Epirubicin, an anthracycline antitumor drug, often causes vascular injury such as vascular pain, phlebitis, and necrotizing vasculitis. However, an effective prevention for the epirubicin-induced vascular injury has not been established. The purpose of this study is to identify the mechanisms of cell injury induced by epirubicin in porcine aorta endothelial cells (PAECs). PAECs were exposed to epirubicin for 10 min followed by further incubation without epirubicin. The exposure to epirubicin (3-30 μM) decreased the cell viability concentration and time dependently. Epirubicin increased the activity of caspase-3/7, apoptotic cells, and intracellular lipid peroxide levels, and also induced depolarization of mitochondrial membranes. These intracellular events were reversed by glutathione (GSH) and N-acetylcysteine (NAC), while epirubicin rather increased intracellular GSH slightly and L-buthionine-(S,R)-sulfoximine, a specific inhibitor of GSH synthesis, had no effect on the epirubicin-induced cell injury. The epirubicin-induced cell injury and increase of caspase-3/7 activity were also attenuated by p38 mitogen-activated protein kinase (MAPK) inhibitors, SB203580 and PD169316. Moreover, epirubicin significantly enhanced the phosphorylation of p38 MAPK, and these effects were attenuated by GSH and NAC. In contrast, a c-Jun N-terminal kinase inhibitor SP600125, an extracellular signal-regulated kinase inhibitor PD98059, and a p53 inhibitor pifithrin α did not affect the epirubicin-induced cell injury and increase of caspase-3/7 activity. These results indicate that an activation of p38 MAPK by oxidative stress is involved in the epirubicin-induced endothelial cell injury.

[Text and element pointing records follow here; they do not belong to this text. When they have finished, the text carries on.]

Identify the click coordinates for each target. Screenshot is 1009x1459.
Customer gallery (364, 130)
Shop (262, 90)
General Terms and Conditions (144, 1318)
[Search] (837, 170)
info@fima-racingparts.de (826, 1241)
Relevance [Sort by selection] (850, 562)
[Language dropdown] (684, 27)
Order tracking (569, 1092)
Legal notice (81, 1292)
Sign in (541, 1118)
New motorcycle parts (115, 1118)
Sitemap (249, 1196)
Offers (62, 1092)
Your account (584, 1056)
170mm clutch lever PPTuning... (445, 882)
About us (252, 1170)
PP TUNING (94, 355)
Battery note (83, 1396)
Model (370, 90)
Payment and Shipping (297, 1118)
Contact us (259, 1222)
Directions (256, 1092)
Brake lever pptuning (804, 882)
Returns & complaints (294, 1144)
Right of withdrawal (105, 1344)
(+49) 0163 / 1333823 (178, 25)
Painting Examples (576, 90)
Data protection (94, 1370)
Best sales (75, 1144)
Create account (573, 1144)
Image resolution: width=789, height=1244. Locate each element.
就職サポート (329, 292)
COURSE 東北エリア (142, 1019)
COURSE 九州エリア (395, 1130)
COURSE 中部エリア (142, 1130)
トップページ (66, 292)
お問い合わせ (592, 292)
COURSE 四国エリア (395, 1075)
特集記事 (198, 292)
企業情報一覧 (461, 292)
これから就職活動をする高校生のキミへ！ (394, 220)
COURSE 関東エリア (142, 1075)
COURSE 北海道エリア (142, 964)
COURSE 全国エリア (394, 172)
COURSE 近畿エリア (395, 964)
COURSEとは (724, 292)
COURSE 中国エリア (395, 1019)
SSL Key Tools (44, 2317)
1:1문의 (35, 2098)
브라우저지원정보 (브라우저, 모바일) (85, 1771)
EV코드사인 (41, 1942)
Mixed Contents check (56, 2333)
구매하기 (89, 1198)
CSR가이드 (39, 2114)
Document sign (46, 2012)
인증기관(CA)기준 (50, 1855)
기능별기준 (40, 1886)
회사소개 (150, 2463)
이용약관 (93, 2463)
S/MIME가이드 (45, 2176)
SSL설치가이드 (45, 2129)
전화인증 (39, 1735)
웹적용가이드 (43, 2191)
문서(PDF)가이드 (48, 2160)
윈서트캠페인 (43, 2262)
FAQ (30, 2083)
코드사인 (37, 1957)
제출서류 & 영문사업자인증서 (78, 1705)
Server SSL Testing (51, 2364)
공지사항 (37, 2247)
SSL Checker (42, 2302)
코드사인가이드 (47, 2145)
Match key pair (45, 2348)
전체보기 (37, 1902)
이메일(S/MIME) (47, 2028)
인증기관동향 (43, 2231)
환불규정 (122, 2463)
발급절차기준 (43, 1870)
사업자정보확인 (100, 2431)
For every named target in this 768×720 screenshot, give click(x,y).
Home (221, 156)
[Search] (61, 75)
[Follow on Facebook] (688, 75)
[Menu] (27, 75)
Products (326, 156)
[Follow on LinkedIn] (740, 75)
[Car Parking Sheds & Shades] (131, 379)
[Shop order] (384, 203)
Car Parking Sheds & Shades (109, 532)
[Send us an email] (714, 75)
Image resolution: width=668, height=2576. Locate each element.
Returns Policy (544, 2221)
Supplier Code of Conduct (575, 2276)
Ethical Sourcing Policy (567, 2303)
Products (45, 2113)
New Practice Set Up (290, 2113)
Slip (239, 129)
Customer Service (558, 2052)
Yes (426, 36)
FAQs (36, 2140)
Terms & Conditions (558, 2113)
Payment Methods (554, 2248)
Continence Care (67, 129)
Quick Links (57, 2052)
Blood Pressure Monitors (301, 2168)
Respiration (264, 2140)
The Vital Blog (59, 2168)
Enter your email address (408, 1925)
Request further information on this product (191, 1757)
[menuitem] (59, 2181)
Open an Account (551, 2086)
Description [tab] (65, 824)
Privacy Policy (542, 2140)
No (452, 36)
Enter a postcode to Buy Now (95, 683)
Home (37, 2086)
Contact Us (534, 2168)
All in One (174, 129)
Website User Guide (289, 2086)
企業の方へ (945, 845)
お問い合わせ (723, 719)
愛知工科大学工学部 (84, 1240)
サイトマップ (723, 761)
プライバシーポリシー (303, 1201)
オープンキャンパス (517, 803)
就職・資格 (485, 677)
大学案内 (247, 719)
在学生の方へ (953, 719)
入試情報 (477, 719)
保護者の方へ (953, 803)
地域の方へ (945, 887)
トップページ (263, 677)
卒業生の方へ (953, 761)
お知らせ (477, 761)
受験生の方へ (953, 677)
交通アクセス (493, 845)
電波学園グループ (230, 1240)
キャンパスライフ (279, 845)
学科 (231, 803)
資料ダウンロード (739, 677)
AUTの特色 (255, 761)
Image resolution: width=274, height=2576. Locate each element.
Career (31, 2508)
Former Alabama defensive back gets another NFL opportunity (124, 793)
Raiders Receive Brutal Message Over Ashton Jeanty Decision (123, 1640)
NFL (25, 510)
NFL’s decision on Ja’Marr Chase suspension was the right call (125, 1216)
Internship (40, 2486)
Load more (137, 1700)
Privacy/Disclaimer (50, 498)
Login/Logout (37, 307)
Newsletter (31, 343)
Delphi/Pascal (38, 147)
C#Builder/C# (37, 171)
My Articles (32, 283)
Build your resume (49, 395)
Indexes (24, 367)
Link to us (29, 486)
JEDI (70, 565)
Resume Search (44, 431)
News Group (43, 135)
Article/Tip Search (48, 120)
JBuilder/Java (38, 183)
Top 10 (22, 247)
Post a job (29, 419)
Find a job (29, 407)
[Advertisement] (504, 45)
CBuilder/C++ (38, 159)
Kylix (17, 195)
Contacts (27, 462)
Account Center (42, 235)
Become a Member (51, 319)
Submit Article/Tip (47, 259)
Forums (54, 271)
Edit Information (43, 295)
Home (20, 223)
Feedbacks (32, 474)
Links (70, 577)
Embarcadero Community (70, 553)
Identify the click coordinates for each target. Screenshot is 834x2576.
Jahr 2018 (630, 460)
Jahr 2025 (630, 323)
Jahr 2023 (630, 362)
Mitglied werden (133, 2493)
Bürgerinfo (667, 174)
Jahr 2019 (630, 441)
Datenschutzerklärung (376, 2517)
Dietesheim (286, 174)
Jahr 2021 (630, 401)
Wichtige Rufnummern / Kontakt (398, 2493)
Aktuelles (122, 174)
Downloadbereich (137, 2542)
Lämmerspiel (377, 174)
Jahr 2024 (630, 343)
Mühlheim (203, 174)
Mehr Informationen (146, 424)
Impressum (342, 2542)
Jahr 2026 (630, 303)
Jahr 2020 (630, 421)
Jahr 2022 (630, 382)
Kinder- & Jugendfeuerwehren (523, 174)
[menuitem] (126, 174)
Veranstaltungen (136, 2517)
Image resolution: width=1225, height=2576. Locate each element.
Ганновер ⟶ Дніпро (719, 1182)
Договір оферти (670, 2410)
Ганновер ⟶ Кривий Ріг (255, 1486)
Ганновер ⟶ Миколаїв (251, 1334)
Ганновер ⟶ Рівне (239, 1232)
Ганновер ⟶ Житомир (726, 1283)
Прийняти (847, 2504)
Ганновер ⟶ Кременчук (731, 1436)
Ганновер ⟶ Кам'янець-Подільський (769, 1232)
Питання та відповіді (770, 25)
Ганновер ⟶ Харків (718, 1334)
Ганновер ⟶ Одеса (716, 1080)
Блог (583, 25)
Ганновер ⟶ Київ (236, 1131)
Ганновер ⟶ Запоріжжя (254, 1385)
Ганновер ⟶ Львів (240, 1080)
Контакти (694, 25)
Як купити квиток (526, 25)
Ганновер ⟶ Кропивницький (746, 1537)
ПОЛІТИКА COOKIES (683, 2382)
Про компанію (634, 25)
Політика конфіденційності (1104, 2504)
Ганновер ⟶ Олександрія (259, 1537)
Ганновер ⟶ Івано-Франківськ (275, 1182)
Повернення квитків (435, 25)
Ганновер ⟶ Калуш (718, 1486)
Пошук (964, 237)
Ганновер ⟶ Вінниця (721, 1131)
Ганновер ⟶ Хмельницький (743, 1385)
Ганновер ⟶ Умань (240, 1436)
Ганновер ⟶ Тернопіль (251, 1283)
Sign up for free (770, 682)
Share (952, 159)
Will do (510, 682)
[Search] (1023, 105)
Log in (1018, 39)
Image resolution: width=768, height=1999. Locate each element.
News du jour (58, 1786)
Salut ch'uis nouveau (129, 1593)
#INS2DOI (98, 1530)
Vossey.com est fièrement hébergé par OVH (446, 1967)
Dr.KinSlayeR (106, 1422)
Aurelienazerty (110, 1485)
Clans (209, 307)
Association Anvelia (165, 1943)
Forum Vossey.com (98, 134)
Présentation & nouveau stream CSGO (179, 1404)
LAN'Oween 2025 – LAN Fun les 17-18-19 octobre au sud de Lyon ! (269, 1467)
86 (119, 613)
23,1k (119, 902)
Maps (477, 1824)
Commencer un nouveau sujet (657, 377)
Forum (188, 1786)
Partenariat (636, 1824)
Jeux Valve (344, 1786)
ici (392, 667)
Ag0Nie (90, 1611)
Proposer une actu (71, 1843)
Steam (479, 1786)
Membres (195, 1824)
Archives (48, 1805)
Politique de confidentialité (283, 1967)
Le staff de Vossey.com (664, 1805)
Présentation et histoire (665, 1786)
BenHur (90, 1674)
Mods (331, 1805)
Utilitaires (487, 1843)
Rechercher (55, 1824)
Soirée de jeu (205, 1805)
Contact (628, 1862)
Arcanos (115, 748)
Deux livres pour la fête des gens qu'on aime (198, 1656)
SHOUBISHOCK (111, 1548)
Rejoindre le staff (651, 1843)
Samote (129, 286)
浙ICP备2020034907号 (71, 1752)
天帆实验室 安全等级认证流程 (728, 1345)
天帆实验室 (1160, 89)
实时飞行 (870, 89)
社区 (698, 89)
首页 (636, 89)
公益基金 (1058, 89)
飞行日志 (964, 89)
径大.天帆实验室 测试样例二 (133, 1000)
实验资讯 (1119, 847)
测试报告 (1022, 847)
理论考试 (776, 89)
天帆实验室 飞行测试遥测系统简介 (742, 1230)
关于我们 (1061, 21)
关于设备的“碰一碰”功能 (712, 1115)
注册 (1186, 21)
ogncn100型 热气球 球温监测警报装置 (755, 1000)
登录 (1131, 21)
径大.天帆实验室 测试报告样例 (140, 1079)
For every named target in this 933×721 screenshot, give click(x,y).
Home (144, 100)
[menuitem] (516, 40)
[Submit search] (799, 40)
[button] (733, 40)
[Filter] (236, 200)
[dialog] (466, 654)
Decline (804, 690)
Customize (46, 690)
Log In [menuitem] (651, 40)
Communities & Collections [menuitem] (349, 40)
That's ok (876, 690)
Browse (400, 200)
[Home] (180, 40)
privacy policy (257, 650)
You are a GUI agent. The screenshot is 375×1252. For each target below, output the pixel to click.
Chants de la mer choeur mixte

表阿霉素是一种蒽环类抗肿瘤药物,常引起血管损伤,如血管痛、静脉炎和坏死性血管炎。然而,尚未建立有效的表阿霉素引起的血管损伤预防措施。本研究的目的是确定表阿霉素在猪主动脉内皮细胞(PAECs)中诱导细胞损伤的机制。PAECs 暴露于表阿霉素 10 分钟,然后在无表阿霉素的情况下进一步孵育。表阿霉素(3-30 μM)浓度和时间依赖性地降低细胞活力。表阿霉素增加了 caspase-3/7 的活性、凋亡细胞和细胞内脂质过氧化物水平,并导致线粒体膜去极化。这些细胞内事件被谷胱甘肽(GSH)和 N-乙酰半胱氨酸(NAC)逆转,而表阿霉素轻微增加细胞内 GSH,而 L-丁硫氨酸-(S,R)-亚砜,一种 GSH 合成的特异性抑制剂,对表阿霉素诱导的细胞损伤没有影响。p38 丝裂原活化蛋白激酶(MAPK)抑制剂 SB203580 和 PD169316 也减弱了表阿霉素诱导的细胞损伤和 caspase-3/7 活性的增加。此外,表阿霉素显著增强了 p38 MAPK 的磷酸化,这些作用被 GSH 和 NAC 减弱。相比之下,c-Jun N 末端激酶抑制剂 SP600125、细胞外信号调节激酶抑制剂 PD98059 和 p53 抑制剂 pifithrin α 不影响表阿霉素诱导的细胞损伤和 caspase-3/7 活性的增加。这些结果表明,氧化应激引起的 p38 MAPK 激活参与了表阿霉素诱导的内皮细胞损伤。